Foto: Constanze Matthes

Ich habe sehr lange überlegt, ob ich davon berichten sollte. Allzu persönlich wäre ein solcher Beitrag, allzu viele Lücken hätte dieser, weil ich vieles über sie nicht weiß. Denn Signe habe ich nicht gekannt, sie lebt aber in den Erinnerungen meiner Familie weiter. Signe ist meine Großmutter. Geboren auf der nordnorwegischen Insel Senja, starb sie in der DDR, wenige Jahre vor meiner Geburt. An der Seite eines deutschen Soldaten, meinem Großvater, verließ sie ihre Heimat, die sie in den folgenden Jahren nie mehr wieder sehen sollte. Denn sie bekam die notwendige Ausreisegenehmigung nicht. Ihr größter Wunsch blieb unerfüllt, durch das Unrecht des Staates. Eine Tragödie von vielen in meiner Familie. Es ist bekannt, dass norwegische Frauen, die eine Beziehung zu den deutschen Soldaten aufnahmen, verfemt waren. Ein Kapitel norwegischer Geschichte, das seit einigen Jahren aufgearbeitet wird. 2018 entschuldigte sich die norwegische Regierung offiziell für die schlechte Behandlung dieser Frauen. Edvard Hoem hat darüber in seinem Roman „Die Geschichte von Mutter und Vater“ geschrieben.  

Zu meinen Kindheitserinnerungen zählt der Besuch des Friedhofs in einem kleinen sächsischen Ort nahe der Elbe, auf dem meine Großmutter und mein Großvater ihre letzte Ruhe fanden. Auf dem Grabstein stand eine Inschrift in mir damals noch unbekannter Sprache, die ich hoffe nun richtig aus einem Nebel der Erinnerung aufzuschreiben: Vi aldri glømme deg! Wir werden Dich niemals vergessen. Diese Wörter waren damals etwas Fremdes für mich. Wie auch die Geschichte meiner Großmutter in den Jahren der DDR mir nie vollständig erzählt wurde. Es waren immer nur kleine Bruchstücke, die ich erhielt, als ich begann zu fragen. Was macht ein solches teils undeutliches, ja unscharfes Kapitel Familiengeschichte mit den kommenden Generationen?

Runde – © Wiki-Commons

In meinen Fall rückte ich Stück für Stück diesem Land näher. Es begann mit einem ersten Besuch kurz nach der Wende, hoch im Norden, wo der andere Teil der Familie lebt. Nach meinem Abitur entschied ich mich, als Au-pair auf der kleinen Insel Runde nahe Ålesund – bekannt für seine reiche Vogelwelt – zu arbeiten.
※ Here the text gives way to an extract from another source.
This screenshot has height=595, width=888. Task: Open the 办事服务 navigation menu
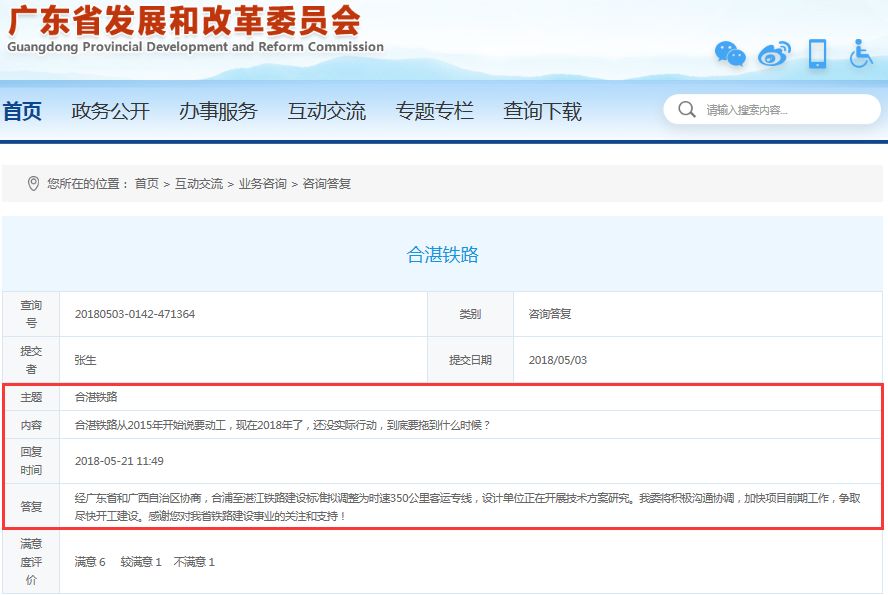click(218, 111)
Zuvor hatte ich in der Tageszeitung eine Stellenanzeige gelesen. Ich bewarb mich – heimlich, ohne das Wissen meiner Eltern. Diese zehn Monate waren eine sehr prägende Zeiten für mich. Ich lernte die Sprache meiner Großmutter, die Mentalität, das Essen (allen voran Brunost, der braune Ziegenkäse), das Wetter kennen, diese besondere Nähe zwischen Land und Meer, die man nur auf Inseln erfährt, schätzen und lieben. Meine Magisterarbeit im Fach Germanistik schrieb ich über Knut Hamsun, den bekanntesten und zugleich umstrittensten Schriftsteller, der 1917 den Literaturnobelpreis erhielt. Es folgten weitere Reisen, zuletzt mit der Hurtigruten entlang der Küste von Bergen nach Kirkenes und zurück – im Winter. Einmal das Nordlicht zu sehen, ein unvergessliche Erfahrung, die in den Körper und die Seele geht. Und jedes Jahr muss ich mich entscheiden – reise ich in die andere Welt hinaus oder besuche ich meine Seelenheimat. Und jedes Mal, wenn ich sie wieder verlasse, trifft mich eine Wehmut und Traurigkeit, fühle ich mich innerlich zerrissen.

Ganz ähnlich ist es mir ergangen, als ich nach drei Tagen auf der Frankfurter Buchmesse zum letzten Mal den Norwegen-Pavillon betrat und schließlich verließ. Dabei habe ich mir den Raum für den Auftritt des Gastlandes ganz anders vorgestellt. Mit viel Holz und irgendwie gemütlicher. Vielmehr sah ich einen weiten, hellen, grenzenlosen Raum mit Spiegeln zu beiden Seiten und mehreren Stationen, mit großformatigen Fotografien eines nordischen Waldes des Fotografen Per Berntsen und einer großen Bühne nebst Zuschauerraum, dahinter gab es mehrere lange Bücherborde und ein großes, verfallenes Boot, Wittgenstein’s Boot, eine Installation der Künstlerin Marianne Heske. Wann immer es mir der Terminkalender zwischen Verlagsbesuchen und Bloggertreffen ermöglichte, zog es mich zum Norwegen-Pavillon, in dem ich Gespräche und Lesungen verfolgte. Ich hätte einen riesigen Koffer mit meinen Büchern norwegischer Autoren mitnehmen können, um sie mir signieren zu lassen.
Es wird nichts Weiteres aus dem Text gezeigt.